The crux of the argument is that, with the likes of the Intergovernmental Panel on Climate Change (IPCC) issuing a “final warning” in its latest report, having previously stressed that no more fossil fuels should be taken from the ground, the legal profession should no longer be enabling these projects. And if that means turning a rule that says lawyers should act for everyone on its head, then so be it.
The Bar Council, however, argues that side-stepping the cab rank rule would involve barristers taking a moral, rather than a legal standpoint.
“When you unilaterally withdraw legal services you are … undermining one of the core ethical foundations that keeps justice systems moving, which is access to the courts and equality before the law,” says Michael Harwood, chair of the Bar Council’s Young Barristers’ Committee.

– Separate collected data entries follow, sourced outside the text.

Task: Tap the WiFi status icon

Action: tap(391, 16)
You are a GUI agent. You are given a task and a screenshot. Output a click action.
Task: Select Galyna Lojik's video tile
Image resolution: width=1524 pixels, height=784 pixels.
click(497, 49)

“They (barristers) shouldn’t be straying into the morality of what the particular client is doing … Once you get to the stage where the profession becomes self-selective … it becomes a slippery slope.”
This wouldn’t be the first time the profession has put ethics first in the UK, says Tim Crosland, director of the climate justice charity Plan B Earth. In the 1980s, Lawyers Against Apartheid was set up to support liberation struggles in South Africa and Namibia.

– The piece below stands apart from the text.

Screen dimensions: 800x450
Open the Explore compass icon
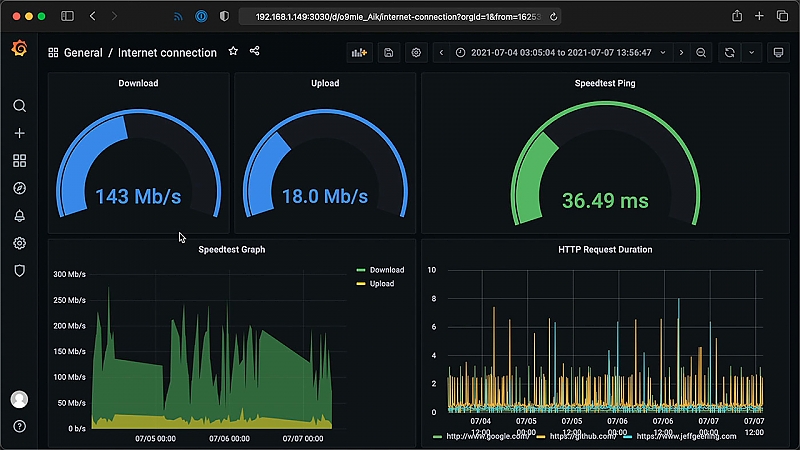19,188
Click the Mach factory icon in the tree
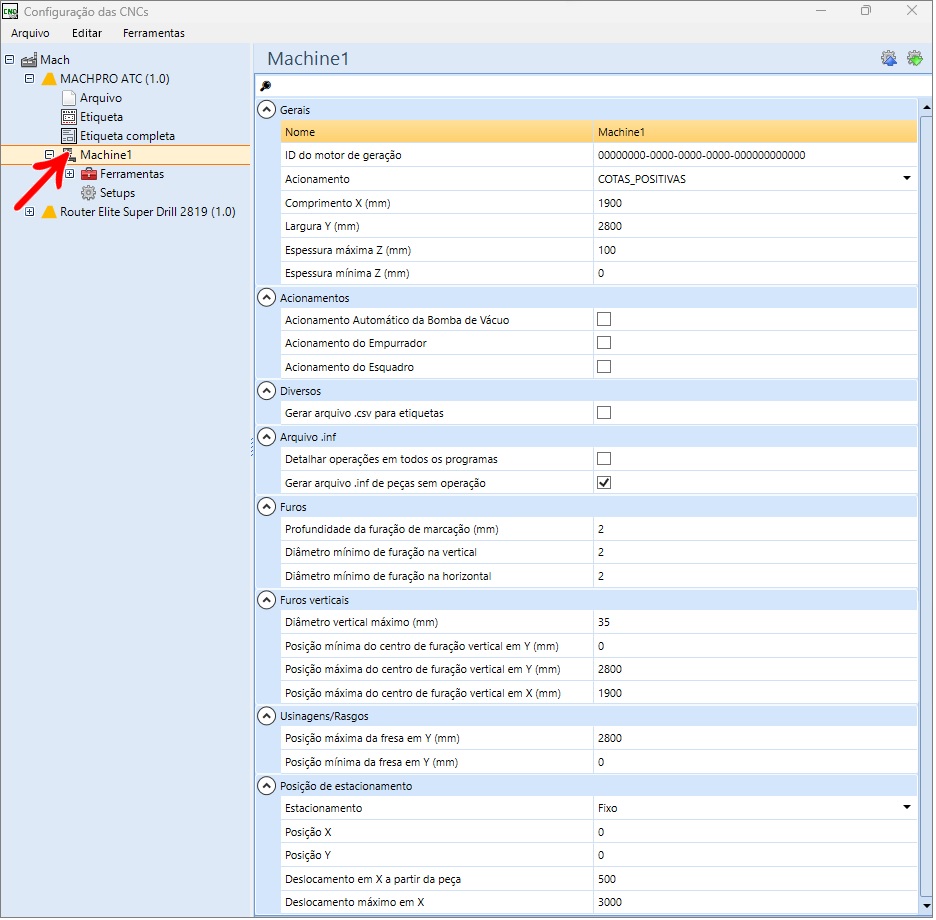 click(x=29, y=60)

More recently, he says, the government has told the legal profession not to represent Russian oligarchs as part of sanctions following the invasion of Ukraine. And in 2021, David Perry KC was dubbed a “mercenary” by the then Home Secretary, Dominic Raab, when he took up the brief to prosecute democracy protesters in Hong Kong. He eventually pulled out of the case.
“So, all those people who are now saying this is completely wrong to associate a lawyer with the cause were taking the completely opposite view two years ago,” says Crosland. “The profession is saying there are limits to this idea that a lawyer shouldn’t be associated with their client.”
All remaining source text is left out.